法人企業景気予測調査の調査対象企業の各調査時期における売上高と経常利益計画の今年度見通しで、売上高は製造業・非製造業とも増収率が従来比で引き上げられている。一方、経常利益は、非製造業が減益から増益に一転して上方修正されているが、輸入原材料の高騰などを背景に製造業は増益から減益に下方修正されている。

このことから、2022年7月下旬からの四半期決算発表では、製造業を中心に減益計画への修正が増えてくることが予想される。逆に増益計画に転じている非製造業で、強めの計画が打ち出される業種には注目が集まる。

今期売上高計画を、業種別で前回調査からの修正率について比較すると、2022年度は「鉱、採石、砂利採取」「リース」以外の全業種で増収計画となっている。こうした中で、前年比の上方修正率が高い業種は「電気・ガス・水道」「娯楽」「鉄鋼」「自動車・同付属品」「パルプ・紙・紙加工品」であり、5ポイント以上の上方修正率となっている。

特に「娯楽」については、各種観光支援策や水際対策の緩和が進む期待があり、移動や接触を伴う経済活動が正常化に向かうことが想定されている。また「電気・ガス・水道」や「鉄鋼」「パルプ・紙・紙加工品」については、ロシアのウクライナ侵攻などに伴い原材料価格の水準がさらに上昇したことに伴う価格転嫁の影響が大きいと推察される。「自動車・同付属品」は、半導体などの部品不足軽減により、供給拡大を見込んでいるようだ。

企業収益計画
(画像=株式新聞)

「生活関連サービス」など増益率拡大

続いて、経常利益計画から増益率の上方修正が期待される業種を見通してみよう。

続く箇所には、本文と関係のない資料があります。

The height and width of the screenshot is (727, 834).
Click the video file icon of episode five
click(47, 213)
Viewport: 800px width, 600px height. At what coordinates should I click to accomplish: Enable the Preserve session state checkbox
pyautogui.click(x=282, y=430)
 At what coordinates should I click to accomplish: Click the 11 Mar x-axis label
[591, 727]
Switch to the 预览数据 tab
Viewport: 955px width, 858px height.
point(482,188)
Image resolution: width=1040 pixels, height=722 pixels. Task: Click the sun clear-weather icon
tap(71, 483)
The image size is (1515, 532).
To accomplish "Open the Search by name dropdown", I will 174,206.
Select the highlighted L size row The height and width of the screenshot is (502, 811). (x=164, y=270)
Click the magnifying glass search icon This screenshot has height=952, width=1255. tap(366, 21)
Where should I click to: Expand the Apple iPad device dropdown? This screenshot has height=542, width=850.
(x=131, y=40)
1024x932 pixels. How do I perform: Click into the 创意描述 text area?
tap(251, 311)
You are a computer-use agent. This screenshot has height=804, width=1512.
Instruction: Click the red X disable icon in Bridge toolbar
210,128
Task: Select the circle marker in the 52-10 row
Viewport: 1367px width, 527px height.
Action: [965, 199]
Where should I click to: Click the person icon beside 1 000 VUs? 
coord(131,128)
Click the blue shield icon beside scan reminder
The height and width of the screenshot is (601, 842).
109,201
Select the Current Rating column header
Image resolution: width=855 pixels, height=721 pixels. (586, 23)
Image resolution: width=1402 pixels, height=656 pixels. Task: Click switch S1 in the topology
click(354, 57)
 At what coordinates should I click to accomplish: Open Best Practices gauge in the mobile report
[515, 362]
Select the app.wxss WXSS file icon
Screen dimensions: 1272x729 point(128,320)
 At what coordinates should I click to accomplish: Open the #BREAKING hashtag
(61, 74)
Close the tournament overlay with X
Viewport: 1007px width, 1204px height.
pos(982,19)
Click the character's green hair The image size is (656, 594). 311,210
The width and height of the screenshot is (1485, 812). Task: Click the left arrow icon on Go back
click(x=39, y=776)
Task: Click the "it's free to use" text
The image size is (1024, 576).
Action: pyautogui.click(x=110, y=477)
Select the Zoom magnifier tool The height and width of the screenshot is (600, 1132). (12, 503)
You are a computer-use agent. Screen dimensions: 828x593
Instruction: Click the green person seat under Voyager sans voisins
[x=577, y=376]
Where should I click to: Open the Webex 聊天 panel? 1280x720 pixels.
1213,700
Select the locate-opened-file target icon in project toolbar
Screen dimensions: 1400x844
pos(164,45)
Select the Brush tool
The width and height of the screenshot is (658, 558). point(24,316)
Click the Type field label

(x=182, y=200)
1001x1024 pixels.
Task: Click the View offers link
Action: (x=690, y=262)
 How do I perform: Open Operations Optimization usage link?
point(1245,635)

多くの業種で減益計画となっているが、国際商品市況の高騰に伴うコスト増が主因だ。こうした中で、増益率の上方修正が目立つ業種は「生活関連サービス」「職業紹介、労働者派遣」「運輸、郵便」「金融、保険」「業務用機械」などで、いずれも2ケタを大きく上回る上方修正率だ。

なお、「生活関連サービス」を詳細に見ると、われわれの生活に密着したクリーニング業や理容業、美容業、銭湯、スーパー銭湯、エステティック業、リラクゼーション業、ネイルサービス業、旅行業、結婚相談業、家事サービス業、冠婚葬祭業などに分かれる。

このため、旅行業を含む「生活関連サービス」や「運輸、郵便」、また黒字転換の「宿泊、飲食サービス」については、観光産業の支援策への期待や、空運や鉄道旅客数の回復が好材料。「職業紹介、労働者派遣」については、そうした動きに関連する人材派遣などの需要増加も寄与してくる。

2022年6月日銀短観も注視

また、前回調査では大幅減益計画だった「金融、保険」も小幅増益計画に上方修正されている。背景には、世界的な金融政策の出口観測に伴う金利上昇に加えて、日本と海外の金利差拡大に伴う資産運用益の拡大が見込まれる。

主な製品としては、事務用、サービス・娯楽用、計量器、測定器、分析機器・試験機、測量、理化学機械、医療用品、光学・レンズ、武器を含む「業務用機械」が2ケタの上方修正率となっていることも注目される。

なお、日銀が公表した2022年6月短観の業種別収益計画(大企業)は法人企業景気予測調査に比べて聞き取りのタイミングが若干遅いことから、ウクライナ危機やコロナ禍からの回復の影響をより織り込んでいる可能性が高い。